- [Excerpted text]
────────────────

The short answer is -- they dont. Think power (watts = volts x current). The explanation below is greatly simplified, but illustrates the problem.

It is possible to build up a very large static charge, using long wires or parallel surfaces. That much is right. The problem is that the static charge is a substantial voltage -- but with very little current, so doesnt contain much power. Example -- a 12,000 volt static charge at 1 microamp is equal to only 0.012 watts. That isnt much power.

By the way, a static charge is what you feel when you rub your shoes across a carpet and then touch a piece of metal. Youll notice that you get an initial jolt, but then the charge is gone, and you feel nothing. Youve equalized the charge and its all over.

On the flip side, batteries usually put out substantial current, at relatively low voltage, but they must be charged over a long period of time in order to receive the power they need. For instance, a 12 volt battery might want to get charged at 10 amps for several hours. That is equal to 120 watts, for every hour that charging is needed.

The two are incompatible.

Another way of looking at it is that the static voltage is built up on a high impedance source which is then asked to charge a low impedance load. The most efficient energy transfer occurs when the source and load impedances are equal.

-- de (delewis@inetone.net), July 03, 1999.


de,

Thankyou!

-- Steve (bibleout@tds.net), July 03, 1999.


NASA tried one on the shuttle a few years back. It was ten miles long and generated a whopping twenty-eight or so volts. Looks good in theory and on the drawing board, but real world applications currently leave a lot of design gaps left to fill-in.

WW

-- Wildweasel (vtmldm@epix.net), July 03, 1999.


Wildweasel; Wasn't the NASA project a dud because it was in a vaccum and no air was across the wire ??? Besides how do you inflate a ballon in a vaccum, unless you use magnetic molecular memory metal. first developed in Philadelphia in 1978???

-- Furie (furieart@dnet.net), July 03, 1999.

IIRC, the NASA experiment ended when the cable delivered such an overload as to cause a catastrophic failure of the connection to the shuttle. Definintely more than a few ma.

-- Ron Schwarz (rs@clubvb.com.delete.this), July 04, 1999.


The impedence mismatch is made up for by the ignition coil which is used as a matching transformer. And though it is true that the amount of power derived from this seems small this should not persuade experimenters that the effect is not worth some exploration.

This device is a practical rendition of the Lord Kelvin Thunder Cloud Machine and has been proposed in other forms for serious power generation (see past issues of Popular Science/Mechanics).

My understanding is that the kinetic energy of charged particles/droplets being forced past the wire/grid is converted to a build up in charge on the accumulator surface. In a typical set up there are few charged particles except in a rain or fog which is driven by wind. The alternatives I have seen use a sprayer to create a consistent body of charged droplets which are carried through the grid by the wind.

The other thing is that it is inexpensive and relatively uncomplicated device, does not require a sophisticated technology base to impliment and works best when solar is at its worst.

I will be setting up a rig soon and will report back with a rate of charge I see (hopefull enough to overcome the internal leakage of the battery anyway).

────────────────

- [Task to complete] Please copy the passage of the static-charge discussion above that begins at the words "This device is" and stops after "at its worst.", changing "sprayer" to "mister".

- [Material]
────────────────

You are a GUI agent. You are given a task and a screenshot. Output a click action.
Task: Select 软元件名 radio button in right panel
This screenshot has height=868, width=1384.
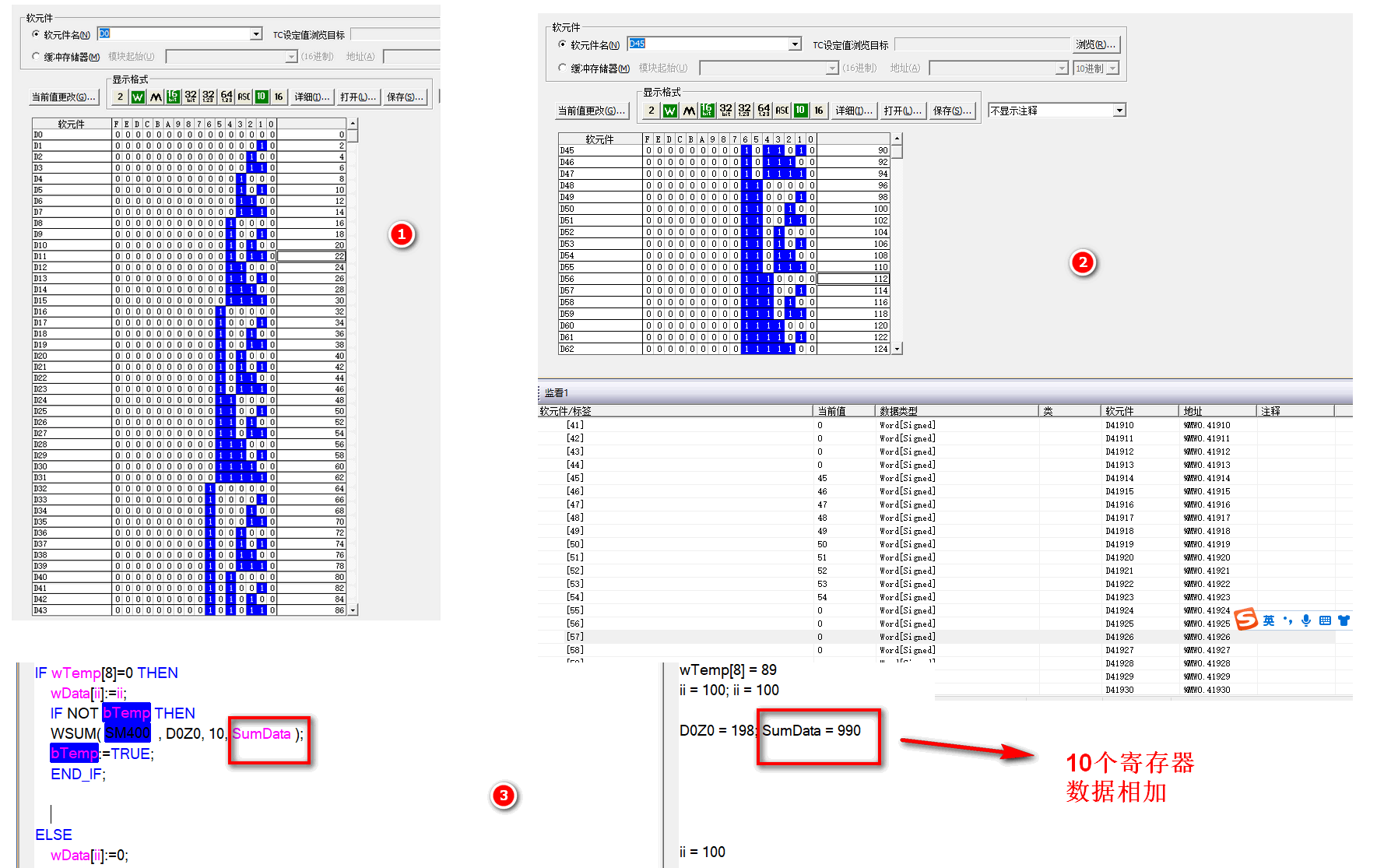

────────────────

- [The response]
This device is a practical rendition of the Lord Kelvin Thunder Cloud Machine and has been proposed in other forms for serious power generation (see past issues of Popular Science/Mechanics).

My understanding is that the kinetic energy of charged particles/droplets being forced past the wire/grid is converted to a build up in charge on the accumulator surface. In a typical set up there are few charged particles except in a rain or fog which is driven by wind. The alternatives I have seen use a mister to create a consistent body of charged droplets which are carried through the grid by the wind.

The other thing is that it is inexpensive and relatively uncomplicated device, does not require a sophisticated technology base to impliment and works best when solar is at its worst.